We enjoyed our stay at Coushatta last year, so decided to pull in for a few days to celebrate our 36th wedding anniversary with some swimming and lazing by the pool, and a steak dinner at their premiere restaurant.  Scratch that.  Torrential rain, restaurant closed on Mondays. We also decided to just send each other e-cards this year, which in retrospect, seemed a bit paltry.  But, we’re still happily married.  🙂

After a few days of waiting for the rain to stop – and a quick dip in the pool, we leave for new adventures in Texas.  I haven’t been there since I was a 9 year old kid, sitting way back in the tiny storage compartment of the family VW bug, reading,  because I thought the scenery was boring.  Though, I evidently read my way through the Rockies too, my Mom used to remind me.  I’m hoping to be more open to what  Texas has to offer this time around.  We head to Houston via Beaumont, so we can stop at the Spindletop-Gladys City Boomtown Museum, near the site of the gigantic Lucas Gusher that ushered in the petroleum age.

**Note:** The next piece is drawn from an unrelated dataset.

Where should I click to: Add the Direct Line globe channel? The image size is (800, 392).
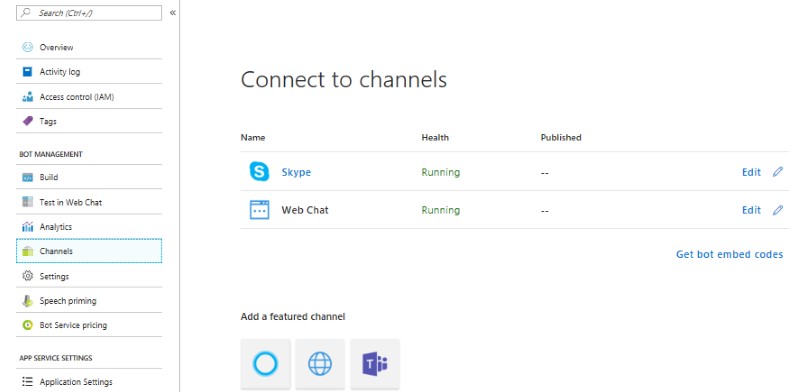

The resident energy expert onboard remembers being totally fascinated by this whole chapter in energy history when he was a kid.  It certainly introduced a crazy era.  With the discovery that oil could be gotten in this manner, Beaumont was transformed from a village of several hundred to a city of nearly 30,000 in a matter of weeks. Not all savory.  The museum recreates the town with about 15 clapboard building replicas from the oil-boom era, and there’s a life-sized, water-spewing gusher that obliged us by going off while we were eating lunch.